Clearly, these two initiatives, and others like them, are transforming the way people access information. In this changing landscape of information access, librarians have to decide whether they will join the digitization movement, and to what extent. The awareness of the existence of these electronic copies of valuable books is a small step towards an increased incorporation of ebooks into the library’s repertoire, and may be all the changing some libraries will do for now. Many libraries may have already begun small-scale digitization projects, done in-house, to preserve brittle or particularly valuable books, or to widen access to important materials for their remote users. In such local projects, the products of digitization are often not widely shared beyond the library itself (Ashmore & Grogg, 2008). However, as many libraries have already realized, since the expense of acquiring and staffing the equipment required for digitization is relatively high, it beneficial to become a part of a consortium effort where resources and costs can be shared. If the decision to join a consortium has been made, the further question seems to be “which one?”

To help in making this decision, librarians need to become educated about the differences and similarities of various digitization projects, as was outlined in detail above. Libraries must iron out questions about how the copyright of their materials will be handled, what restrictions on use and users will be in place, and finally, what kind of benefit (monetary or other) they hope to reap from making their books available online. In the words of University of California’s Daniel Greenstein: "There is a huge window of opportunity based on the search engines' competition with each other. However, the race to add content also brings with it a challenge. If the academic and library communities don't begin to define what our basic requirements are for a massively digitized openly accessible file, we could find ourselves just being taken advantage of" (Albanese, 2005, p. 15).

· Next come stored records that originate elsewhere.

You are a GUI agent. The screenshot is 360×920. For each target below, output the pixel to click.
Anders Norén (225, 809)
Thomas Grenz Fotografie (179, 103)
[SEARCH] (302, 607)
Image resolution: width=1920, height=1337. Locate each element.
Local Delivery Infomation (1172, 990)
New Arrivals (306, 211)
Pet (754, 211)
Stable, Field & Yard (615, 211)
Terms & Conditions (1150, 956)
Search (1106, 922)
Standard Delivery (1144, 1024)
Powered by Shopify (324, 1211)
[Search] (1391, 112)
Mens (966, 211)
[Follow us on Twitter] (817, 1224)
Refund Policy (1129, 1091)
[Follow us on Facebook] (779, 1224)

As Brewster Kahle observes, today’s readers and researchers expect that most things will be available electronically. This expectation is reinforced by the fact that e-journals and newspapers are now widely accessible in electronic form. It is Kahle’s opinion that librarians now have the responsibility to take books into the new technological age by facilitating their discovery and access online (Albanese, 2007). The work being done by Google Books and the OCA to digitize books and make them accessible online is thus an exciting sign of progress in the world of information retrieval. From the interest these projects have received in the mass and professional library media, as well as in live and electronic discussions, it appears that most people are embracing digitized collections as a welcome addition to our information retrieval options. However, it is important to clarify the distinctions between the two initiatives, and for professionals involved in the fields of publishing and librarianship to understand that the methods and goals of Google Books and OCA are not the same.

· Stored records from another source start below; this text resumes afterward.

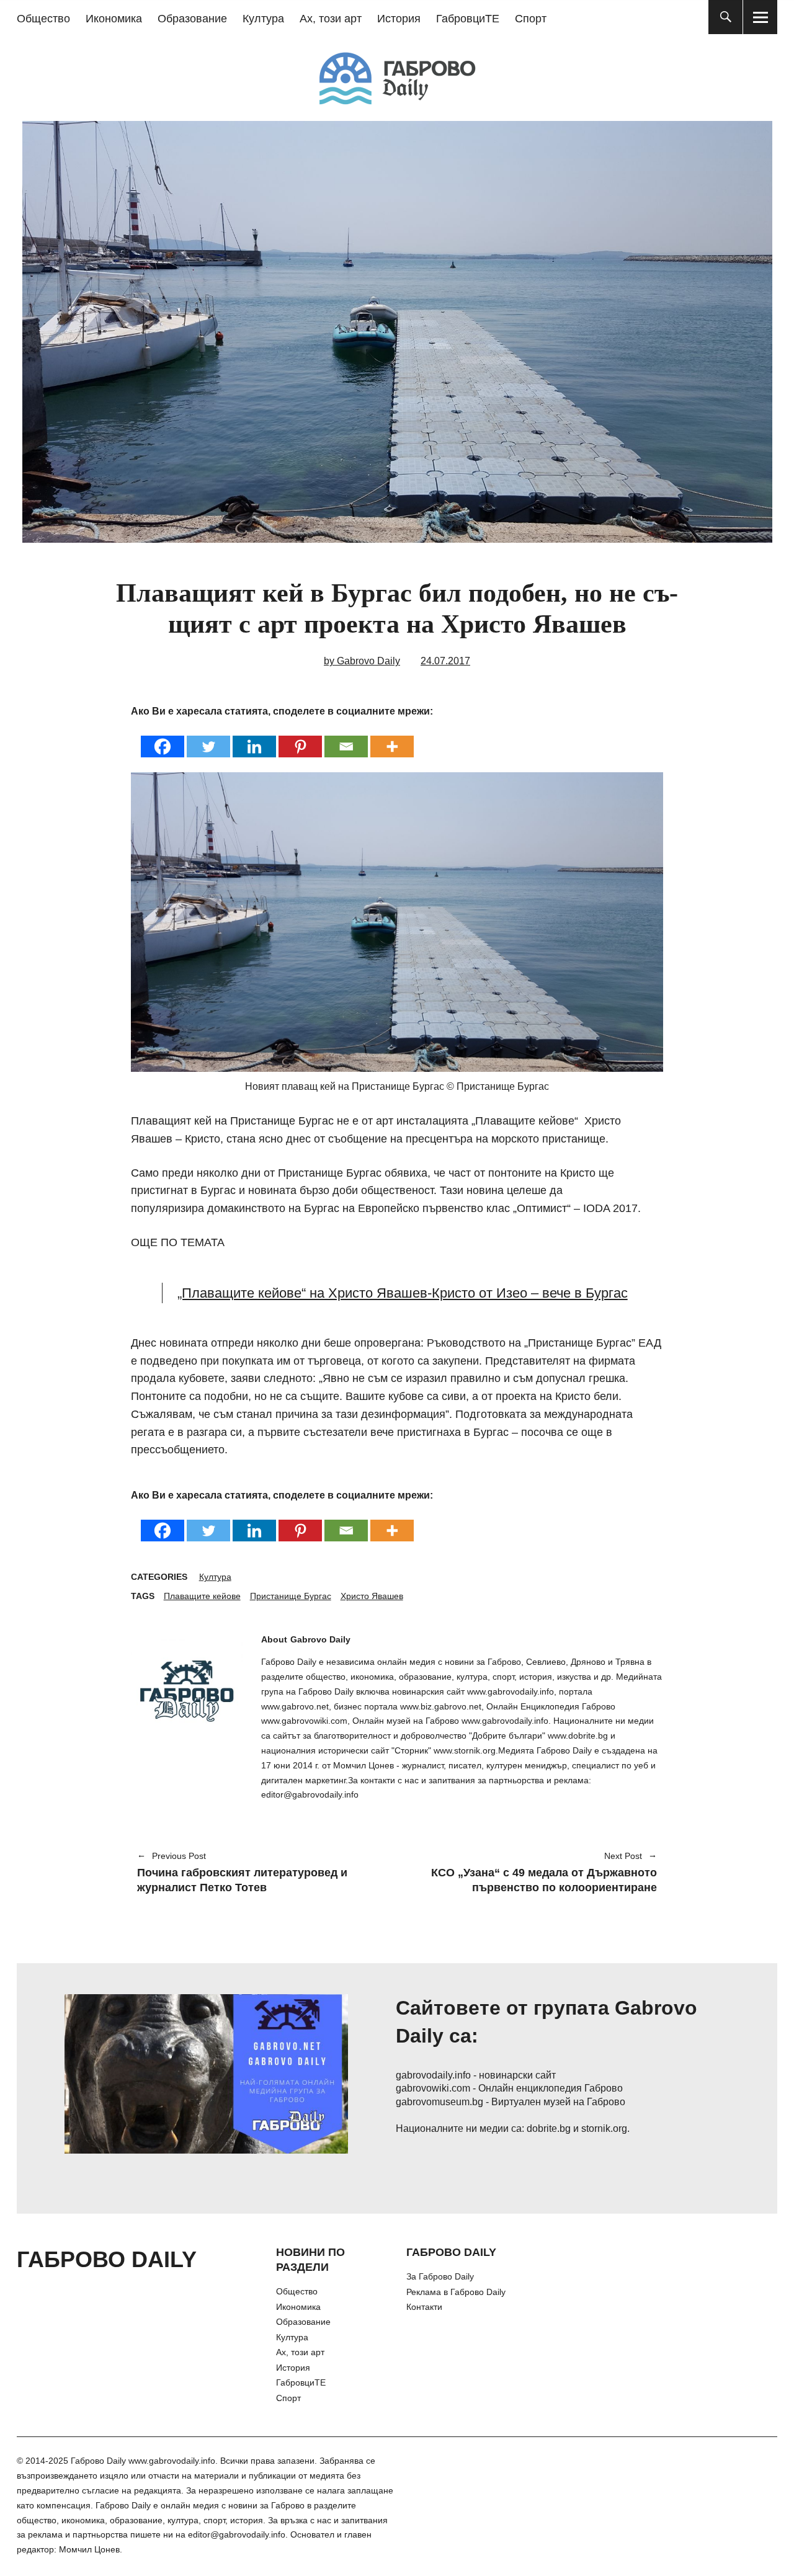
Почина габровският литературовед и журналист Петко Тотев (242, 1873)
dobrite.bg (549, 2128)
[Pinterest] (300, 738)
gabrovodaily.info (433, 2075)
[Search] (725, 17)
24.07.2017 (445, 661)
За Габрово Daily (440, 2276)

Google, a commercial enterprise, created its Books feature to gain more traffic to its search engine, and therefore, gain more revenue. The OCA, by contrast, is a non-profit operation focused on the humanistic goal of preserving and disseminating important resources as widely as possible. Additionally, the two consortia differ in their views and treatment of copyright and in their willingness to share the products of digitization with other online enterprises. In the words of Paul Duguid, adjunct professor at the School of Information at the University of California, Berkley: “There are two opposed pathways being mapped out. One is shaped by commercial concerns, the other by a commitment to openness, and which one will win is not clear” (Hafner, 2007).